__Problem to solve__
Scan the records below. List lines holding "computer".

__Collected data__
-*-*-

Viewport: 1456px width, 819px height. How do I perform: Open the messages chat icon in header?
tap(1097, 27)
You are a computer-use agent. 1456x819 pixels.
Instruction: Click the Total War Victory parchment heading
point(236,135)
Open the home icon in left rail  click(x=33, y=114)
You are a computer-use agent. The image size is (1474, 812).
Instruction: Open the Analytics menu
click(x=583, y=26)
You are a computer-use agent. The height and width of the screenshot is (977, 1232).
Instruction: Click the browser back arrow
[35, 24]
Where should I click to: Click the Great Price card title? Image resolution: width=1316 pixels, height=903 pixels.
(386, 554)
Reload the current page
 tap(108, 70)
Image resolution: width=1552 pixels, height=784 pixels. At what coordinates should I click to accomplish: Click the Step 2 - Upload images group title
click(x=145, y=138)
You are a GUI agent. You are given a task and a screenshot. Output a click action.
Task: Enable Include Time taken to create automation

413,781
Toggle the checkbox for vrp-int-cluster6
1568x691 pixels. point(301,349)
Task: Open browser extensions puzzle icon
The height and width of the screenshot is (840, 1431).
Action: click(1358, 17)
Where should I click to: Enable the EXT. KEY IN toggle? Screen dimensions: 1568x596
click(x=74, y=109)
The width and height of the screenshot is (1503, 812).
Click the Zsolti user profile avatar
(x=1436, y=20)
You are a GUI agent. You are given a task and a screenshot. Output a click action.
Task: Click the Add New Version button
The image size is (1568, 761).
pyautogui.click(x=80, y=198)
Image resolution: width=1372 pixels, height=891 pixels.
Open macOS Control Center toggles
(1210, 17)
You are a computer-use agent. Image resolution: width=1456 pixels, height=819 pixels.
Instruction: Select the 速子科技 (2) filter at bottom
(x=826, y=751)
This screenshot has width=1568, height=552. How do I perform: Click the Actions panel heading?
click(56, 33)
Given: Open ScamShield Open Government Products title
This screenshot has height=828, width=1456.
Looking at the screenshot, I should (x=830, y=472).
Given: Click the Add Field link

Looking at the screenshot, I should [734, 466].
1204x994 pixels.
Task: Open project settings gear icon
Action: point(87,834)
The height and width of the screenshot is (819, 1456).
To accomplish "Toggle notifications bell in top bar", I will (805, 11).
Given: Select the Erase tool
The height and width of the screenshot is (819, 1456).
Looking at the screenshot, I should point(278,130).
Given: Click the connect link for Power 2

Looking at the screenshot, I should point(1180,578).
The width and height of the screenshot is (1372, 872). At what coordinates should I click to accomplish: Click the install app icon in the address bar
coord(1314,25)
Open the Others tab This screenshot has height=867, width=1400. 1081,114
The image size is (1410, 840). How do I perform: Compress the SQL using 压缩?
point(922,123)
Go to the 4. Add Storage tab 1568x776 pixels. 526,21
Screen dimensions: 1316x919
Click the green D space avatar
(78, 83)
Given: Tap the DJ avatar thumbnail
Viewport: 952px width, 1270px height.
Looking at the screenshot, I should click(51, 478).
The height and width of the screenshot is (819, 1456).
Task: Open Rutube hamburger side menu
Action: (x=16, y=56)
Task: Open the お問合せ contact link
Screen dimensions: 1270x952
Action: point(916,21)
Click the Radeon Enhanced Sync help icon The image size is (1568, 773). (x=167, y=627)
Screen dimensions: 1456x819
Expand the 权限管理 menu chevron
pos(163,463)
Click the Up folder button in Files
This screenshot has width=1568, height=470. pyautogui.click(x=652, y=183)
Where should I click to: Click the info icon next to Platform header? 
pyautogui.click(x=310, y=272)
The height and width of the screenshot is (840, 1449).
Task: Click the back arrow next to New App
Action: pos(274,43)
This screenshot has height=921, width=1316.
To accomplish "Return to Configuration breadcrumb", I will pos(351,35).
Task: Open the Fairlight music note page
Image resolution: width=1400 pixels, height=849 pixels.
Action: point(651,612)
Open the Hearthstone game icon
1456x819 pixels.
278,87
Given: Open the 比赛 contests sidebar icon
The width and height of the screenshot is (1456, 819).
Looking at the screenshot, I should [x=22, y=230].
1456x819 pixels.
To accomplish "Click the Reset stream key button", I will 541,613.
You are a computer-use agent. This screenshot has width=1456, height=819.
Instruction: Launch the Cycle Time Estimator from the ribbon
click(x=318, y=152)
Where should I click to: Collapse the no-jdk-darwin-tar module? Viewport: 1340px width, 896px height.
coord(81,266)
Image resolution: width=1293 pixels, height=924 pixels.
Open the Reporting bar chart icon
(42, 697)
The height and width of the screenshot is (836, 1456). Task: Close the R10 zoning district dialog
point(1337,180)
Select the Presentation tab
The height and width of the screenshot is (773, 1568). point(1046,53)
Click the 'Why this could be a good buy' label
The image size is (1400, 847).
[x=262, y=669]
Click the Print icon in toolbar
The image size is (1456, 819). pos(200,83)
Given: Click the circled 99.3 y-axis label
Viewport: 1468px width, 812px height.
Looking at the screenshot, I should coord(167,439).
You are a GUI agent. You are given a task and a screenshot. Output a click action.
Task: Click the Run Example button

-*-*-

__Reply to the exercise__
You are a computer-use agent. 1456x819 pixels.
You are a computer-use agent. The image size is (1474, 812).
You are a computer-use agent. The height and width of the screenshot is (977, 1232).
You are a computer-use agent. Image resolution: width=1456 pixels, height=819 pixels.
You are a computer-use agent. This screenshot has width=1456, height=819.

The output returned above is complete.